When the Villagers Left

A group of ethnic Red Dao hill tribe women leave their remote village in Northern Vietnam for the city of Hanoi in hopes of fostering business ties with Vietnamese tour companies.

The trip is one of discovery, but the challenges of culture shock are real as this group of women leave their remote village for the first time.

Creative team

Co-writer/director: Kyle Sandilands
Co-writer/producer: Chris Carnovale

Filmmaker’s statement

When the Villagers Left was a unique opportunity to come to Vietnam and build a relationship with the Red Dao community of Ta Phin.

I feel tremendously lucky to have had the opportunity to meet these women and the travel with them from their village to Hanoi. To see their wonder and discovery, and to visually show the juxtaposition between old and new was very interesting as a filmmaker. And, in the end, we became quite close to the women of Ta Phin, as they are incredibly warm-hearted people and keen to help their community.

I believe many critics will question whether or not increased tourism in these communities is a good thing for local culture. There’s conflict as to whether or not tourism is actually benefiting these communities, or if it’s simply bringing money and visitors that will permanently change the way the Red Dao live.

In my opinion, as volunteer Jase Wilson says in the film, “change is inevitable.” Why shouldn’t the Red Dao own televisions or cell phones or be able to send their children to schools outside of the village. They want to improve their quality of living and it’s not our right to judge otherwise.

At the end of the day, improving the quality of living while recognizing and retaining the traditional culture is key, and the CBT Vietnam project has made a lot of effort over the past 10 years to build capacity and relations between the ethnic minorities and Vietnamese tour operators so that tourism can be a long-standing, sustainable and positive experience for all parties.

About Kyle Sandilands

Kyle Sandilands

Kyle Sandilands is a Canadian filmmaker with a background in shooting, directing and editing and is always searching for projects that push the limits physically, creatively and experientially.

Kyle has shot and directed documentaries on four continents, putting him everywhere from the subzero temperatures of the Canadian Arctic to the stifling heat of Tanzania for a CBC Doczone film.

He’s directed several short documentaries about the impacts of tourism in the hill tribe villages of Northern Vietnam, travelled to Hyderabad, India to document corneal transplantation and eye-banking in the country’s leading eye-care facility and, most recently, filmed a project about Cambodia’s king and prime minister inaugurating the country’s new state-of-the-art neurosurgical centre.

2 comments

  1. Tad McKoan

    I was really moved by this film. The Red Dzao ladies appeared in the most natural way I can imagine.

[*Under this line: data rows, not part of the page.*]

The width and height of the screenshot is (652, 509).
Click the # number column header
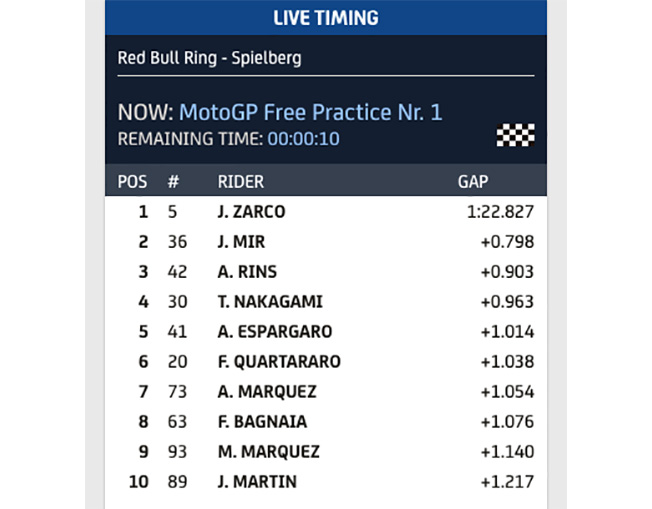[173, 182]
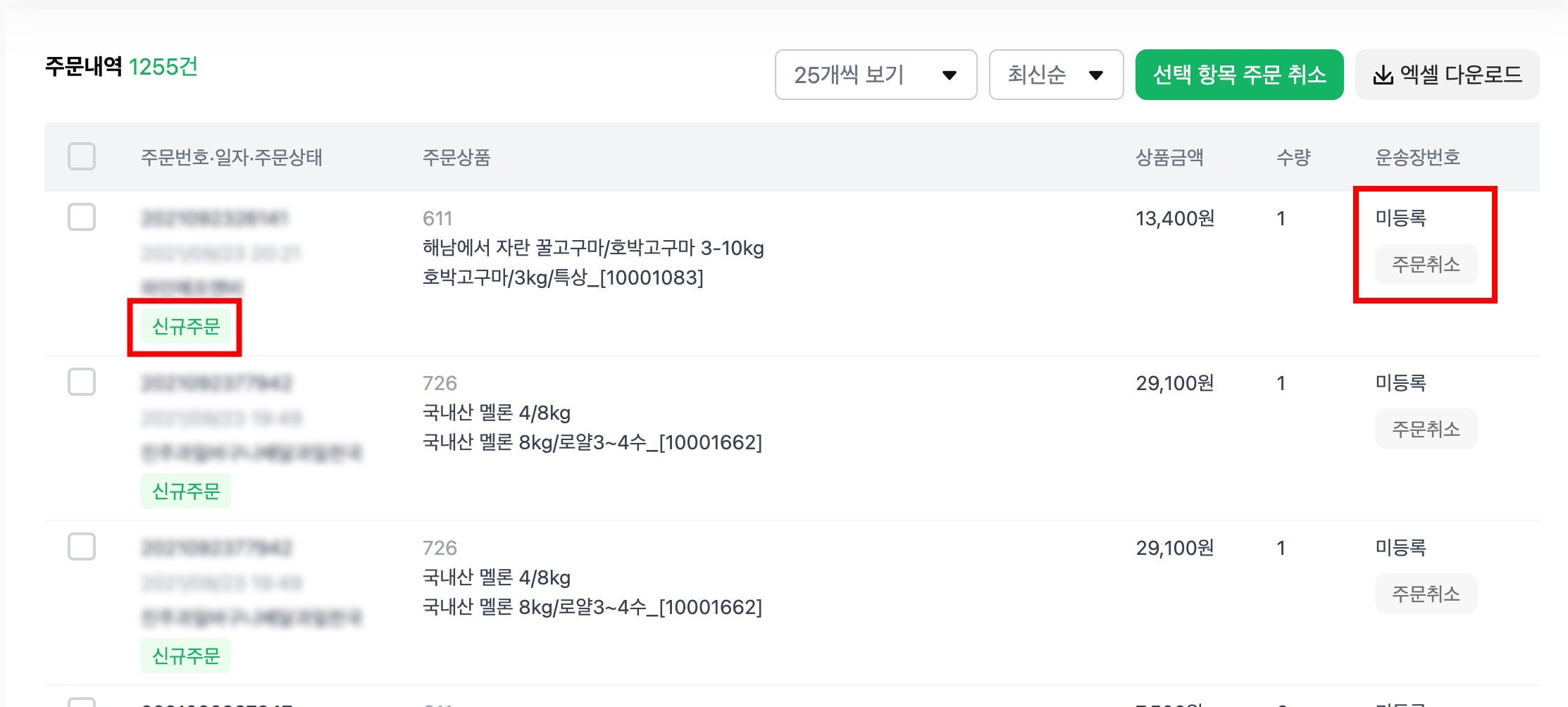
Task: Select the first 국내산 멜론 order checkbox
Action: [x=82, y=382]
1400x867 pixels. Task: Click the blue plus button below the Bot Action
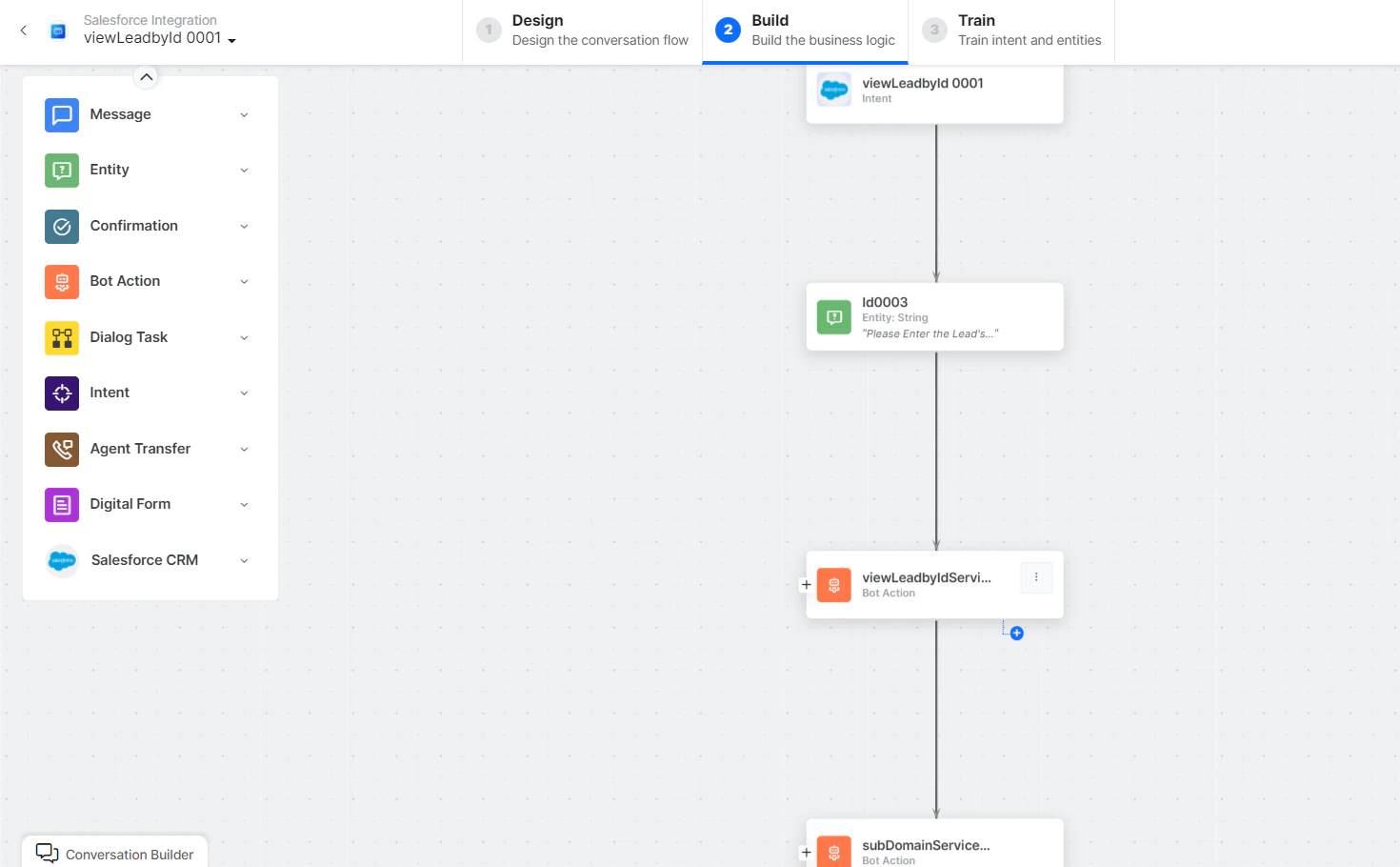pos(1015,633)
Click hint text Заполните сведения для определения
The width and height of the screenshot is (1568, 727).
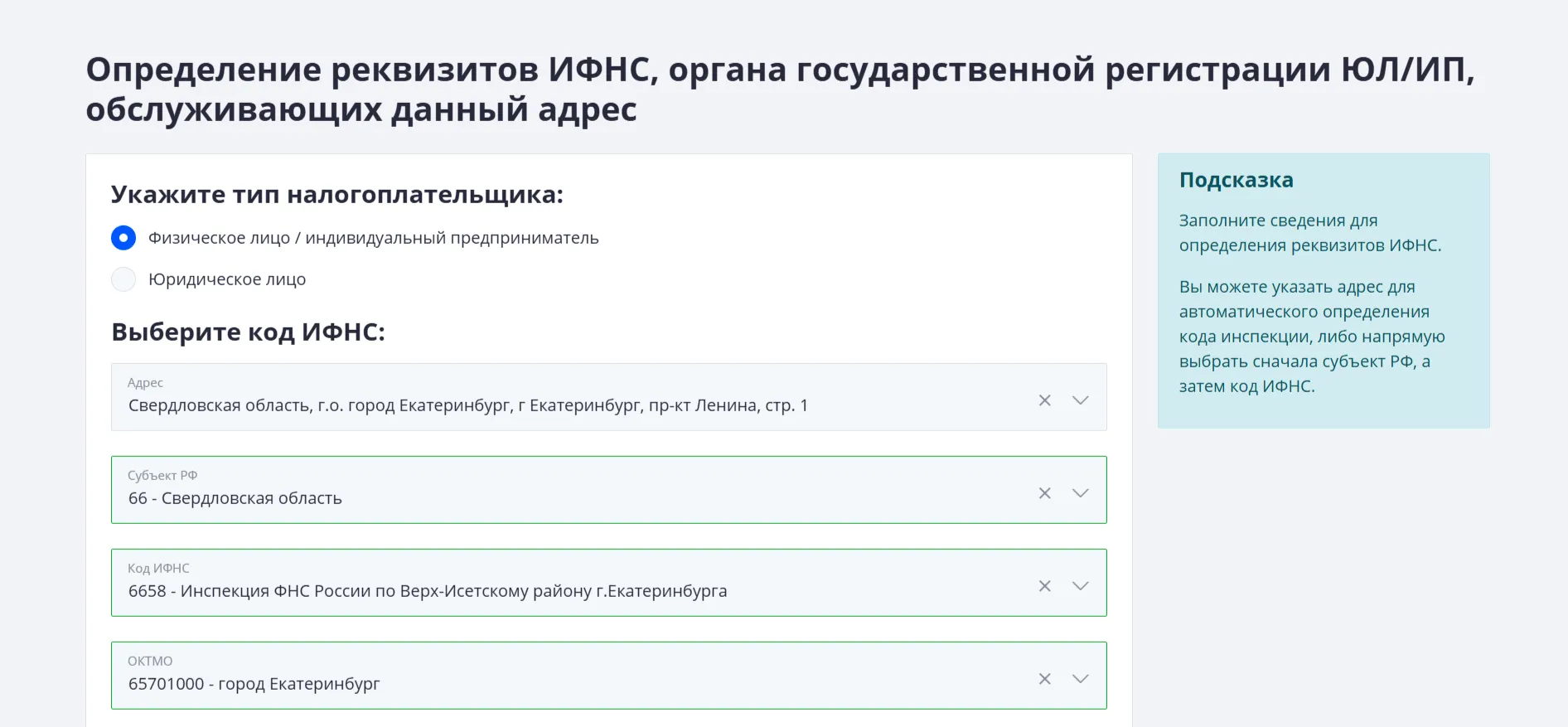click(x=1309, y=233)
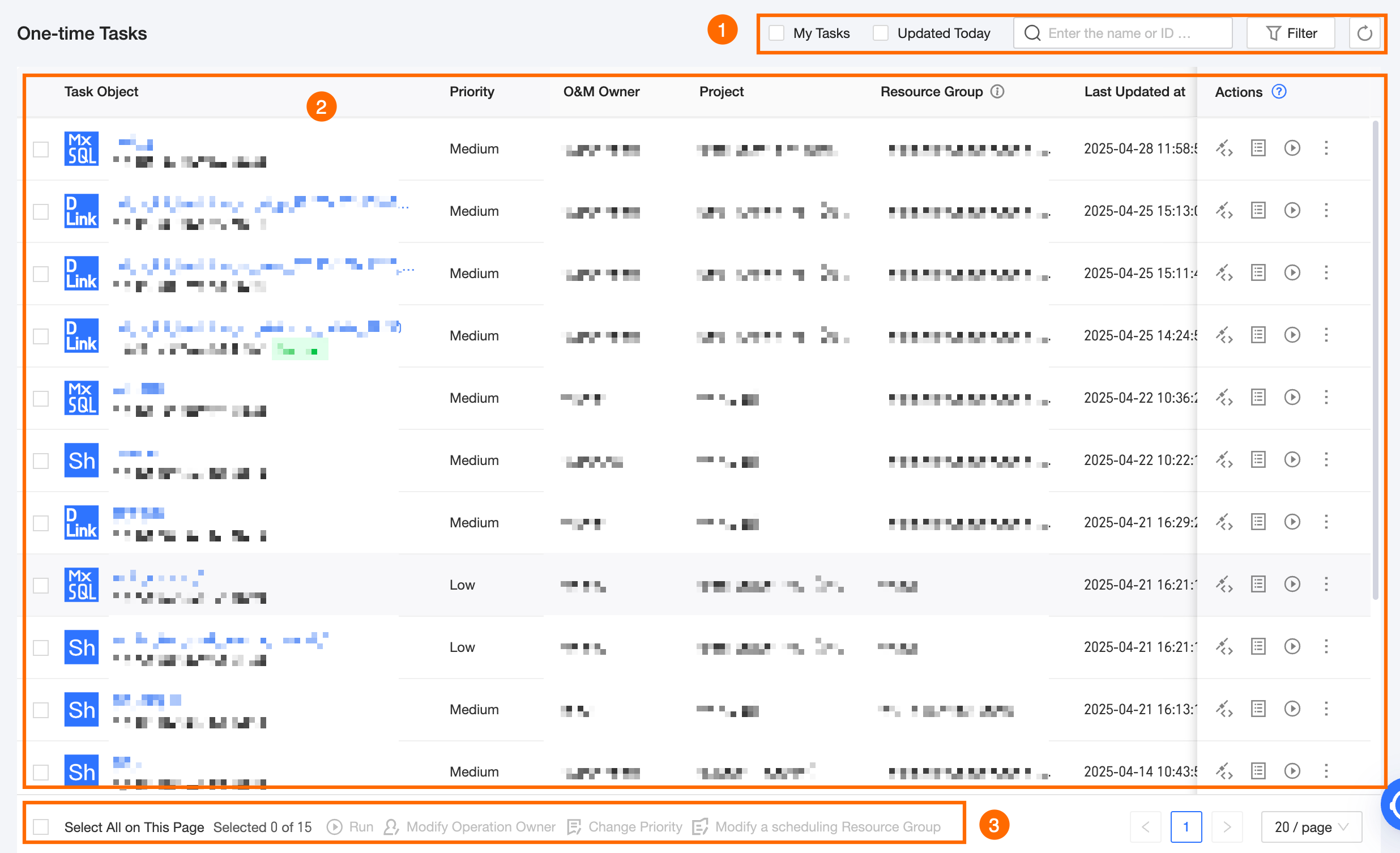Image resolution: width=1400 pixels, height=853 pixels.
Task: Click the next page arrow
Action: 1226,827
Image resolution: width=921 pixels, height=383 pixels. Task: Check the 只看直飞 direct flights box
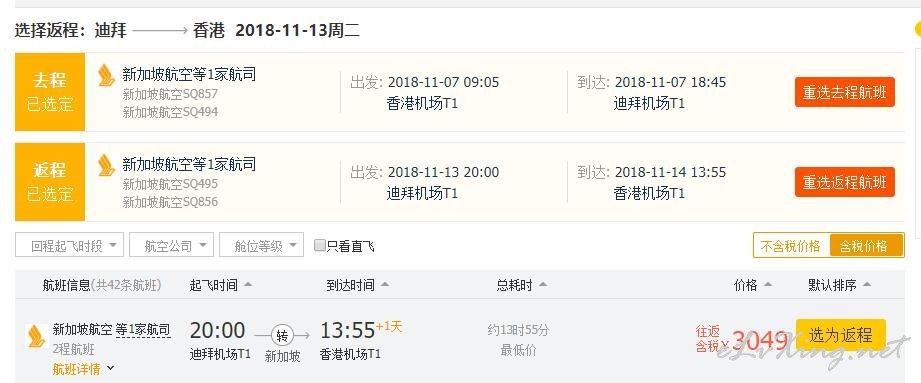(x=320, y=246)
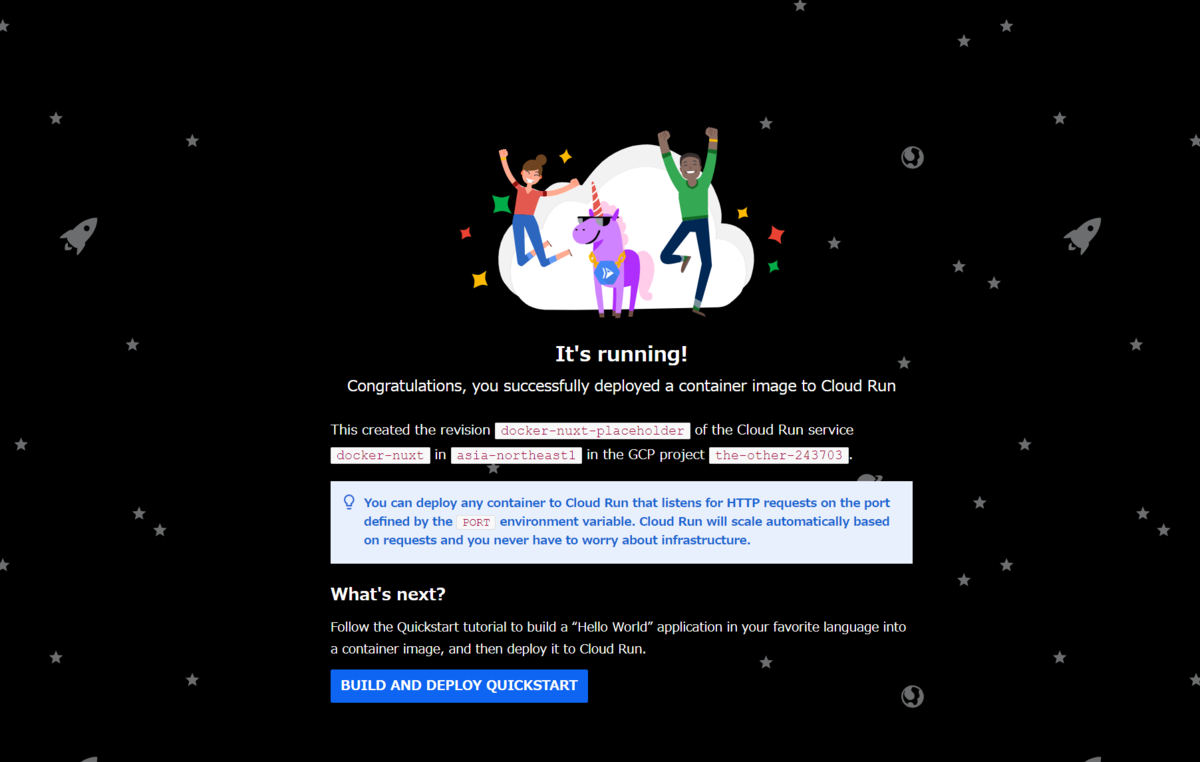Select the service name chip reading docker-nuxt
Image resolution: width=1200 pixels, height=762 pixels.
380,456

They are making big impacts to the indigenous community in Sa Pa. Thank you CBT Vietnam for making changes for those people! Keep it up!

  2. It has been a true honour to be able to work along side Kyle Sandilands while creating this and a few other shorter films. A big thank you goes out to Kyle who has battled unrelenting monsoon rains, long scooter rides through the jungle and Vietnam’s infamous humidity. There are several people who have put an enormous amount of time into this Capilano University/PATA Foundation-funded project and Kyle is one of those people.

    Thank you Kyle for your creativity and all of the time and effort you have put into telling the CBT Vietnam story.